• [Problem to solve]: Reproduce the lines of the data below, starting with the line that contains "Reviews (749, 15)" and going on through the line that contains "RSS (9) (103, 323)". Leave the pictures out of your answer.
== Given data ==
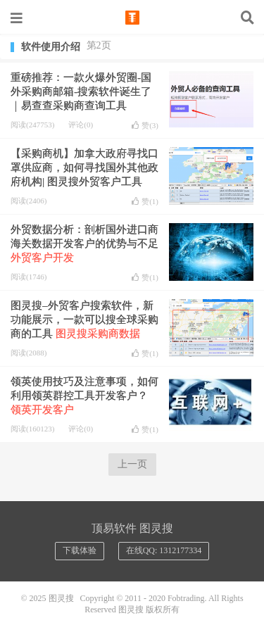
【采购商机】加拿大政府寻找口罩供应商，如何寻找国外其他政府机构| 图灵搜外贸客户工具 (84, 168)
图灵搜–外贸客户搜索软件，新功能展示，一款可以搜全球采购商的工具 (84, 320)
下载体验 (80, 550)
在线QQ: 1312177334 (164, 550)
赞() (145, 125)
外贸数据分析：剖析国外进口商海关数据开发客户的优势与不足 (84, 244)
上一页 (132, 464)
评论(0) (80, 125)
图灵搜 (132, 18)
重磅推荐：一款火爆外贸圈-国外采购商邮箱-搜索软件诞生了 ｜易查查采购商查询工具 (81, 91)
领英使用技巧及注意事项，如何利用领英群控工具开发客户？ (84, 396)
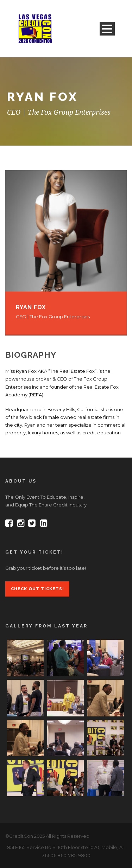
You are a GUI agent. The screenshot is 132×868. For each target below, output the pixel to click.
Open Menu (107, 28)
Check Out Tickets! (37, 589)
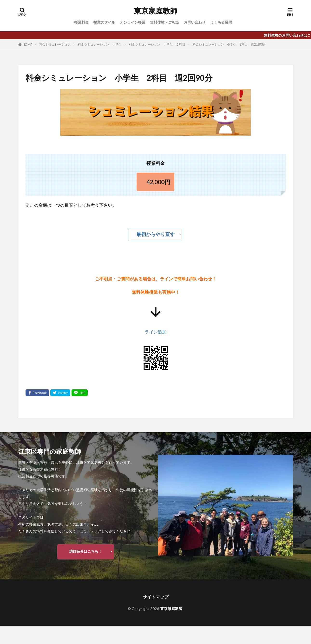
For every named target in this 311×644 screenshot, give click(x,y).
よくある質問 (221, 22)
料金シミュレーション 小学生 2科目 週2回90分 (229, 44)
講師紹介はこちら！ (86, 551)
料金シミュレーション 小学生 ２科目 (157, 44)
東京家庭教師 (156, 11)
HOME (27, 44)
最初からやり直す (156, 234)
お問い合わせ (195, 22)
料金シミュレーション (55, 44)
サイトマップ (156, 597)
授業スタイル (104, 22)
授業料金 (81, 22)
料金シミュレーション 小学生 (100, 44)
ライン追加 (156, 332)
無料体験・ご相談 (165, 22)
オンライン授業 (133, 22)
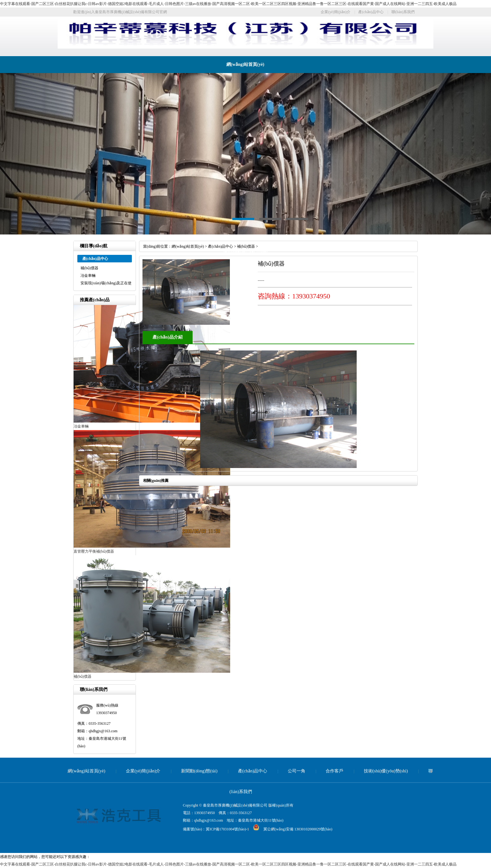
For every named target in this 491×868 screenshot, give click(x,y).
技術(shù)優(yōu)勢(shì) (246, 251)
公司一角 (296, 771)
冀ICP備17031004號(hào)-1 (227, 829)
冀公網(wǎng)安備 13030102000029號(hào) (290, 829)
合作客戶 (335, 771)
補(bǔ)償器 (89, 268)
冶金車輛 (88, 275)
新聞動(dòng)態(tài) (199, 771)
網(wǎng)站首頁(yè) (245, 64)
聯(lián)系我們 (403, 12)
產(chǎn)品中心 (371, 12)
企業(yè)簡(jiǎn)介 (336, 12)
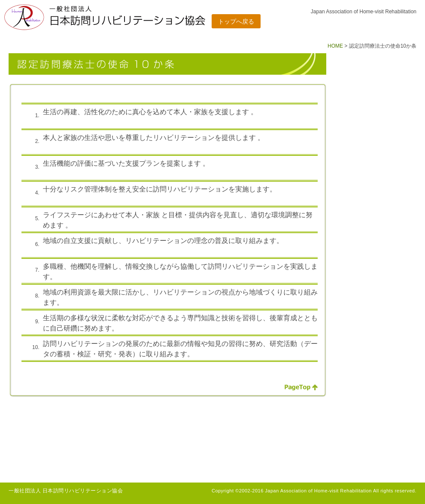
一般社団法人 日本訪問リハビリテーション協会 (66, 491)
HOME (335, 46)
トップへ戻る (236, 21)
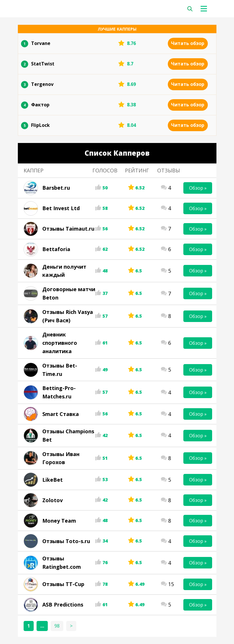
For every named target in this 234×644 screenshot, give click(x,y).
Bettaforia (56, 249)
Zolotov (52, 500)
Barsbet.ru (56, 188)
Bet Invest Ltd (61, 208)
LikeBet (52, 480)
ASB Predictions (63, 605)
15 (171, 584)
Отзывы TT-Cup (63, 584)
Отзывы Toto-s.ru (66, 541)
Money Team (59, 521)
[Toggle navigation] (206, 9)
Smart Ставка (60, 414)
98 (57, 626)
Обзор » (198, 188)
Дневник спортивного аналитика (60, 343)
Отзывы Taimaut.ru (68, 229)
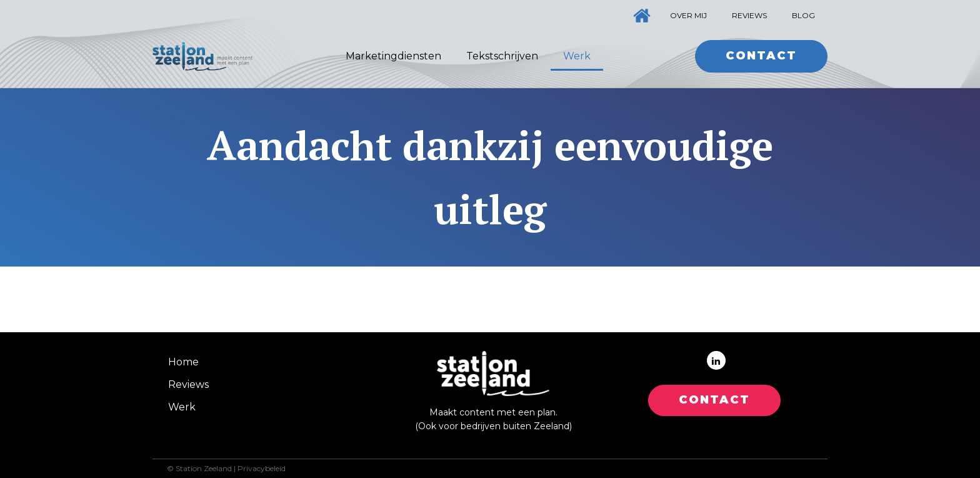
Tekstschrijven (502, 56)
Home (183, 362)
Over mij (688, 15)
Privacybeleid (261, 469)
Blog (803, 15)
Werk (577, 56)
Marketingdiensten (393, 56)
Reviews (749, 15)
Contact (761, 56)
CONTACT (714, 400)
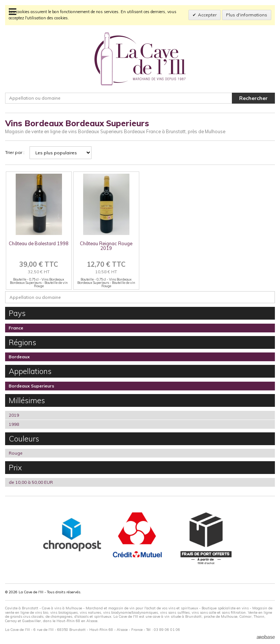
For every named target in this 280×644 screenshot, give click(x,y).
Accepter (207, 15)
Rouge (16, 453)
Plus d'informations (246, 15)
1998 (14, 424)
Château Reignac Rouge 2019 (106, 246)
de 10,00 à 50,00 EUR (31, 482)
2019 (14, 415)
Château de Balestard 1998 (39, 243)
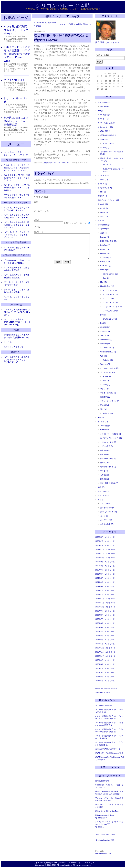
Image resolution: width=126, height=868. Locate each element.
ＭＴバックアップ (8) (111, 311)
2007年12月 (100, 549)
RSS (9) (103, 323)
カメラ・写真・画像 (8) (106, 123)
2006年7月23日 (39, 31)
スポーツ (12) (103, 180)
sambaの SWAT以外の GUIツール (107, 749)
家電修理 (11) (105, 397)
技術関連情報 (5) (104, 225)
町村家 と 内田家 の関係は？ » (80, 24)
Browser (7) (104, 237)
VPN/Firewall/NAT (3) (108, 352)
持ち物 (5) (104, 212)
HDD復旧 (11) (105, 261)
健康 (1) (100, 220)
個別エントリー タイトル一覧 (106, 688)
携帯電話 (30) (108, 413)
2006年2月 (99, 640)
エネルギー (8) (103, 119)
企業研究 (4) (102, 196)
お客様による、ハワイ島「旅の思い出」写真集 (17, 291)
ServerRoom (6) (106, 339)
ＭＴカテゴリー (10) (110, 294)
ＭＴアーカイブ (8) (109, 290)
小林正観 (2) (105, 454)
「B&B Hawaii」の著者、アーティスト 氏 (17, 261)
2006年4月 (99, 631)
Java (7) (105, 380)
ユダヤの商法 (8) (106, 446)
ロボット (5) (105, 389)
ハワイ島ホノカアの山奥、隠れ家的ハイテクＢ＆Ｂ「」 (17, 225)
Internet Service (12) (110, 274)
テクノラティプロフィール (105, 834)
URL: (36, 220)
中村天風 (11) (105, 450)
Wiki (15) (103, 356)
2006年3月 (99, 636)
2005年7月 (99, 668)
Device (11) (104, 249)
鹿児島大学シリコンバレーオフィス (57, 162)
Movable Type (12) (107, 286)
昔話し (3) (104, 216)
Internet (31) (105, 270)
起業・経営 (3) (103, 495)
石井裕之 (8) (105, 475)
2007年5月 (99, 578)
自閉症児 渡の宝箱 (102, 781)
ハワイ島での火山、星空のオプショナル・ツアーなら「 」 (17, 360)
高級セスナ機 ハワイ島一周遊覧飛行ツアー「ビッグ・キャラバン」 (17, 178)
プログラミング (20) (108, 372)
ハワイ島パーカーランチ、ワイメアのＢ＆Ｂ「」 (17, 235)
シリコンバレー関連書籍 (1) (111, 434)
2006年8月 (99, 615)
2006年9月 (99, 611)
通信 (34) (104, 409)
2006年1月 (99, 644)
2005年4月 (99, 681)
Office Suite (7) (108, 348)
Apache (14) (105, 229)
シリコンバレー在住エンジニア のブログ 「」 (17, 322)
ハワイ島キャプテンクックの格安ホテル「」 (17, 216)
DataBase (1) (105, 245)
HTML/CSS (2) (106, 266)
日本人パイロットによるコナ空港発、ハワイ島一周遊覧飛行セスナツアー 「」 (17, 54)
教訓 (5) (100, 417)
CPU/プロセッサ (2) (110, 319)
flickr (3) (105, 278)
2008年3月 (99, 537)
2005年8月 (99, 664)
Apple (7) (104, 233)
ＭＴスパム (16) (108, 299)
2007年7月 (99, 570)
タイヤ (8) (104, 516)
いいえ (37, 226)
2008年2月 (99, 541)
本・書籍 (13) (103, 422)
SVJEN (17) (104, 148)
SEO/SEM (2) (105, 327)
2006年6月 (99, 623)
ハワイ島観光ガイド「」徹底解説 (17, 276)
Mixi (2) (103, 192)
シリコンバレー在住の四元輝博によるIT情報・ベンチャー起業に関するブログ (63, 9)
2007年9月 (99, 562)
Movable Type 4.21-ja (103, 854)
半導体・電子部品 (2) (108, 393)
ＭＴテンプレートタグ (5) (112, 307)
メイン (62, 24)
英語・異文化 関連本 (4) (109, 483)
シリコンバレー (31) (105, 127)
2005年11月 (100, 652)
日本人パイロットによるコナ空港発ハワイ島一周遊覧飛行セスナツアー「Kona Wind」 (17, 168)
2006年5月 (99, 627)
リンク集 (8, 342)
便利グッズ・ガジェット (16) (108, 200)
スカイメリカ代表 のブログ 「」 (17, 312)
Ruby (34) (106, 384)
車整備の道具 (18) (107, 524)
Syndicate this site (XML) (105, 840)
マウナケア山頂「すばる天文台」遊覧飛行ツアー (17, 196)
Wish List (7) (105, 430)
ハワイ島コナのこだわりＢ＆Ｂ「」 (17, 209)
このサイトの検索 (102, 55)
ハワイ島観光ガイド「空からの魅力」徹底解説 (17, 269)
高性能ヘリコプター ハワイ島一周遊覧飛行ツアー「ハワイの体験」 (17, 188)
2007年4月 (99, 582)
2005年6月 (99, 672)
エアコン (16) (105, 503)
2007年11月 (100, 553)
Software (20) (105, 344)
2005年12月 (100, 648)
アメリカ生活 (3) (104, 115)
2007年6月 (99, 574)
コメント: (38, 232)
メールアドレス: (41, 211)
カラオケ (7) (105, 106)
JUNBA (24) (107, 165)
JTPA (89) (104, 139)
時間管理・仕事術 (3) (108, 467)
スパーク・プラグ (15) (108, 512)
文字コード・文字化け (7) (110, 401)
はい (84, 223)
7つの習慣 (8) (105, 426)
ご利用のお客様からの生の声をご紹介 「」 (17, 336)
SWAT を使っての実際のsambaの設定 (109, 753)
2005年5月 (99, 677)
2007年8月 (99, 566)
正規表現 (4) (105, 405)
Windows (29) (105, 364)
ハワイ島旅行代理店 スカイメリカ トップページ (16, 30)
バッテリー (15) (106, 520)
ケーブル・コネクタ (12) (109, 368)
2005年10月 (100, 656)
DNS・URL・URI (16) (108, 241)
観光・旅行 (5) (103, 491)
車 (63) (100, 499)
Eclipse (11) (107, 376)
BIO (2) (100, 111)
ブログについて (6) (105, 188)
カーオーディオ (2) (107, 508)
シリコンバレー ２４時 (63, 5)
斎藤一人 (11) (105, 463)
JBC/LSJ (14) (105, 131)
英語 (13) (101, 487)
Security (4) (104, 335)
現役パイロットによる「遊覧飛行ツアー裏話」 (17, 283)
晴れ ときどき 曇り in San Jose (107, 811)
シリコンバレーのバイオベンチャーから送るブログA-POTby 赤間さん (109, 824)
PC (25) (103, 315)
===
• [Result]:
Reviews (749, 15)
Contact (761, 56)
CONTACT (714, 400)
For every named target in this 280×644 screenshot, give click(x,y).
Accepter (207, 15)
Rouge (16, 453)
Plus d'informations (246, 15)
1998 (14, 424)
Château Reignac Rouge 2019 (106, 246)
de 10,00 à 50,00 EUR (31, 482)
2019 (14, 415)
Château de Balestard 1998 (39, 243)
Image resolution: width=126, height=868. Locate each element.
ＭＴバックアップ (8) (111, 311)
2007年12月 (100, 549)
RSS (9) (103, 323)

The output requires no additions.